Encíclicas são cartas pastorais assinadas pelo pontífice e enviadas a bispos de todo o mundo. Integram o magistério ordinário da Igreja e orientam fiéis sobre a aplicação dos ensinamentos católicos em questões contemporâneas. Embora não sejam pronunciamentos infalíveis, carregam peso doutrinário: o Direito Canônico determina que os católicos recebam esses textos com respeito e sintonia espiritual.
Evolução do formato
Originalmente restritas a temas internos da Igreja, as encíclicas ganharam alcance social em 1891, quando o Papa Leão XIII tratou das condições dos trabalhadores na Revolução Industrial. A partir de 1963, com João XXIII, passaram a ser dirigidas a “todos os homens de boa vontade”, transformando-se em manifestações oficiais do Vaticano sobre questões globais, como meio ambiente e justiça social.

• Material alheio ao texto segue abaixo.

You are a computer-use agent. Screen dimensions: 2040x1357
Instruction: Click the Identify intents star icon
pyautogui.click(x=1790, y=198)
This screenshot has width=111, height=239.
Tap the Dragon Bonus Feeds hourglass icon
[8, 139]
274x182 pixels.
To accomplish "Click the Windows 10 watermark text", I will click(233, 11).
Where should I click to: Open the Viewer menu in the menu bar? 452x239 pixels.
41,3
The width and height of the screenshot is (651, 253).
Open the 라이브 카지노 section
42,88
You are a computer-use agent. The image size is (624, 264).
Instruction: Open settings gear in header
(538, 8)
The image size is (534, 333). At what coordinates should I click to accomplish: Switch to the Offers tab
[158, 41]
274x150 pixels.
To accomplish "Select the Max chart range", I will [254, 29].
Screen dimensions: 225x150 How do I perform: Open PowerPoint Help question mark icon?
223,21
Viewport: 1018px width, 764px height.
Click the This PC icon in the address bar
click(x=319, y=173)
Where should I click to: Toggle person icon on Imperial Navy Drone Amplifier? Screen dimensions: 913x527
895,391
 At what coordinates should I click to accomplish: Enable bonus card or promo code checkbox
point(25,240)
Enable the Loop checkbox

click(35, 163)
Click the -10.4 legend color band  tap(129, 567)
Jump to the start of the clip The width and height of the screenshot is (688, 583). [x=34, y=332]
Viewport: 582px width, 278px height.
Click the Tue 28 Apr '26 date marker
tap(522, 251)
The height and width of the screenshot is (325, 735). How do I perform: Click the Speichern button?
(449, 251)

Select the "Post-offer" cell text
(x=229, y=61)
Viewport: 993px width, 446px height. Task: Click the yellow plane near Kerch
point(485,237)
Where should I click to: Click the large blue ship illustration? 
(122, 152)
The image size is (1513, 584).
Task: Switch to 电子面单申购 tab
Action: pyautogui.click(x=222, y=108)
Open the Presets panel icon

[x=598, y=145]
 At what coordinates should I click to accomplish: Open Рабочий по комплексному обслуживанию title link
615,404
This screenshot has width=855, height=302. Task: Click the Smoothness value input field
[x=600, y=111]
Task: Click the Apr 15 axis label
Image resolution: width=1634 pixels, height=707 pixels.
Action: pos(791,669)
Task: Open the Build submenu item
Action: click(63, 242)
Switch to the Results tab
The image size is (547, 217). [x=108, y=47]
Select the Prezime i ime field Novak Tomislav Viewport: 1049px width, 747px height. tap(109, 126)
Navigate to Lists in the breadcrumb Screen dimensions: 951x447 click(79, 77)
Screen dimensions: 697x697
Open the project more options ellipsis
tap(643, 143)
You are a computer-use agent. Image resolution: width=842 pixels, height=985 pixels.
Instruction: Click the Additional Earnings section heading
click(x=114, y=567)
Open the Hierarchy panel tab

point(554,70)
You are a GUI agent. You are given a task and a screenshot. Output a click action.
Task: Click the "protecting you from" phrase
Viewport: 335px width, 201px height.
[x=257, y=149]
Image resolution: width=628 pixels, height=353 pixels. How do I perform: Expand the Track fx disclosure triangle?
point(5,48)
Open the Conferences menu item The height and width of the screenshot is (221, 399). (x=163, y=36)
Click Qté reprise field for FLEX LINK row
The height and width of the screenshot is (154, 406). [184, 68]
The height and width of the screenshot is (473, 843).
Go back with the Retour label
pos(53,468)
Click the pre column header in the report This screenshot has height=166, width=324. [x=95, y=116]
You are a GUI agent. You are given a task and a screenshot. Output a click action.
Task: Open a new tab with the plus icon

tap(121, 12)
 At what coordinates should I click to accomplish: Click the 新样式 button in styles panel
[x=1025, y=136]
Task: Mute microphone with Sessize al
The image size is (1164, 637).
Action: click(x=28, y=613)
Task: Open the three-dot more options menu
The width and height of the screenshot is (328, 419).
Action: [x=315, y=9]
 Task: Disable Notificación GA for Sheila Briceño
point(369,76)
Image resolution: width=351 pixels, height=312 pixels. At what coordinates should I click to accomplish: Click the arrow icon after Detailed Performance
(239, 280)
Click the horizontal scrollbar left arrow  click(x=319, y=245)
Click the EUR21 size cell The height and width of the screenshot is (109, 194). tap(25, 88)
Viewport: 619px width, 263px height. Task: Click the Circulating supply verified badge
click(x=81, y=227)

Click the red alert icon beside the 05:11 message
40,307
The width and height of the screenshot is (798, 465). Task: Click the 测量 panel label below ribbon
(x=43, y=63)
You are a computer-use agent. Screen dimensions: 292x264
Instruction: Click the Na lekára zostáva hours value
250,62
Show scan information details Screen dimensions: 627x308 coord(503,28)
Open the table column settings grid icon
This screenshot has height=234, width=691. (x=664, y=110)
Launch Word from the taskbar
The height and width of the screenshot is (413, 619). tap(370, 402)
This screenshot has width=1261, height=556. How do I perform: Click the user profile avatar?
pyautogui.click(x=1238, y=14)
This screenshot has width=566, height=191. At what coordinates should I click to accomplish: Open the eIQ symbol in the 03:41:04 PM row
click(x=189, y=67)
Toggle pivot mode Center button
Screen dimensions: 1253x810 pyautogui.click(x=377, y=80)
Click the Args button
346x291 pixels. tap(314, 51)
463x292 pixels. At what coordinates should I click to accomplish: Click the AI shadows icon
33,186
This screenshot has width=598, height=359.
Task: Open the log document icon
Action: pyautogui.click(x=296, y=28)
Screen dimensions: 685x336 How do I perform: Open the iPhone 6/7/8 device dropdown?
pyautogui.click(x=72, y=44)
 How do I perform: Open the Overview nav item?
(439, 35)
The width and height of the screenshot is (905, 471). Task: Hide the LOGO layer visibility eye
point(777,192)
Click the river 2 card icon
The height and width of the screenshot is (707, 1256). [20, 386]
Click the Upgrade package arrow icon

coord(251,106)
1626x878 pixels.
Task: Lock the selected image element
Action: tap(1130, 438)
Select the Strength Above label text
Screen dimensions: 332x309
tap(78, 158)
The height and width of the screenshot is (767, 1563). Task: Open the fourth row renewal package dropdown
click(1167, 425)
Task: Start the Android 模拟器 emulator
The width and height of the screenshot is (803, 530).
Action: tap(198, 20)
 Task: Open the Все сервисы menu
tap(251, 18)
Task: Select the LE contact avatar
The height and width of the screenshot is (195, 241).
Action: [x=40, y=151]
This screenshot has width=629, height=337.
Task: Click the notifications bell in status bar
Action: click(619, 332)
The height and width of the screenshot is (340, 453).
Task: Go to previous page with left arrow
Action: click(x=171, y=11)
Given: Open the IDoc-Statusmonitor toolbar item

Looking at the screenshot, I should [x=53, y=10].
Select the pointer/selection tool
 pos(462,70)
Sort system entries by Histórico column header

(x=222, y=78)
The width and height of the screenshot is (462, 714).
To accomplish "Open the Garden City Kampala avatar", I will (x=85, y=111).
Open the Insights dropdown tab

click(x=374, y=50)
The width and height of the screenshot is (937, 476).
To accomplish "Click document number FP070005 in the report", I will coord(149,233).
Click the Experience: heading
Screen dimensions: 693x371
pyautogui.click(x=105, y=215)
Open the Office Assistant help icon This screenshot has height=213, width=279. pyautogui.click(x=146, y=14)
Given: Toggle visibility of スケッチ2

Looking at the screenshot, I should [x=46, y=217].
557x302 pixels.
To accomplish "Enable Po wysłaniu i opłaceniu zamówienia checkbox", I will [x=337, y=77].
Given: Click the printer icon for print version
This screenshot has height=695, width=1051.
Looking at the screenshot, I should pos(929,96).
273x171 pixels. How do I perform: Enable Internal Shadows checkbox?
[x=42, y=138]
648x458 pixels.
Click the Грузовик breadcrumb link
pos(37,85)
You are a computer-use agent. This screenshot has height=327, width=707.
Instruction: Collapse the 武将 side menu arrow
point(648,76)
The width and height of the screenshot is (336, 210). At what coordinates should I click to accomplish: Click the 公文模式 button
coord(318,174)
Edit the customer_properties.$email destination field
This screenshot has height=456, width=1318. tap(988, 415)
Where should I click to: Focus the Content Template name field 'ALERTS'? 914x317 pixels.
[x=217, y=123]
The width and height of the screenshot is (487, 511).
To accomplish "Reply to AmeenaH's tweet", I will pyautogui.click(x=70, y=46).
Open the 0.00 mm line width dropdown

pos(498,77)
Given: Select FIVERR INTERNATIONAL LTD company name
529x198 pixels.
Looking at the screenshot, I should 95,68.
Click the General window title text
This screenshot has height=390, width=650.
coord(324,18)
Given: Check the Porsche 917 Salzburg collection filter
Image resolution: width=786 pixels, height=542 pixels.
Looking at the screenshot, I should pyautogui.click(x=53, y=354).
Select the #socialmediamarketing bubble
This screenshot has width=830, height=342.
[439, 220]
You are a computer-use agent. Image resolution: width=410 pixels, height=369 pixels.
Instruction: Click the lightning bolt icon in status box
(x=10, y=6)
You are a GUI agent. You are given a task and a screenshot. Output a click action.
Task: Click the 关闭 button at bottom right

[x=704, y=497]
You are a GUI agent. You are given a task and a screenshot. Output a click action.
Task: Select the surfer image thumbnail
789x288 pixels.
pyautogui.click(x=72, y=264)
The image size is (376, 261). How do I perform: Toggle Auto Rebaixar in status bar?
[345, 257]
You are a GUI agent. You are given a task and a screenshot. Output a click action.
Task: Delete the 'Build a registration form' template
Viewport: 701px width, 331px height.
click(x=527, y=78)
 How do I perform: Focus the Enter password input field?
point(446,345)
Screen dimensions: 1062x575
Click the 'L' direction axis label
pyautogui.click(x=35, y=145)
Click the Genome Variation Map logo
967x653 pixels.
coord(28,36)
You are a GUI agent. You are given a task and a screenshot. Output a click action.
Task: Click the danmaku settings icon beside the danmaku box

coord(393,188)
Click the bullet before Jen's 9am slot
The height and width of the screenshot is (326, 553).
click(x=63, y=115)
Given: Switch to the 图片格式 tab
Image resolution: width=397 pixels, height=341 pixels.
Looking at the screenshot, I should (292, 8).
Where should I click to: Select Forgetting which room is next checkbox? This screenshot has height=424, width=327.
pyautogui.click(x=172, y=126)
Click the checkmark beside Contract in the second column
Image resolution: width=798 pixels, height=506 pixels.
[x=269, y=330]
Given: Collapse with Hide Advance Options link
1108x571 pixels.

Por que falar de inteligência artificial
Leão XIV enxerga a expansão da inteligência artificial como uma nova Revolução Industrial e pretende estabelecer balizas éticas que preservem a dignidade humana diante do avanço tecnológico. Conforme explicou, a futura carta buscará oferecer o “tesouro do ensino social da Igreja” como bússola para 2026 e além.
Documento raro
O número de encíclicas varia conforme o pontificado. A média recente é de sete por papa. Francisco publicou quatro, Bento XVI três, enquanto Leão XIII detém o recorde histórico com 88 documentos. Por isso, cada novo texto é considerado um evento de relevância internacional.
A data oficial de publicação de “Magnifica Humanitas” ainda não foi divulgada.